Stored data entries –
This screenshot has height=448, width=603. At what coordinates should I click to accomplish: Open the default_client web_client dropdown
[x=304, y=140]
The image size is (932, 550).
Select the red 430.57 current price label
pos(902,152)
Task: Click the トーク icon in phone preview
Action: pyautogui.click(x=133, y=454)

What to do – Write out all of the records once more, exactly.

Output for this exercise –
This screenshot has height=448, width=603. At what coordinates should I click to accomplish: Open the default_client web_client dropdown
[x=304, y=140]
The image size is (932, 550).
Select the red 430.57 current price label
pos(902,152)
Task: Click the トーク icon in phone preview
Action: pyautogui.click(x=133, y=454)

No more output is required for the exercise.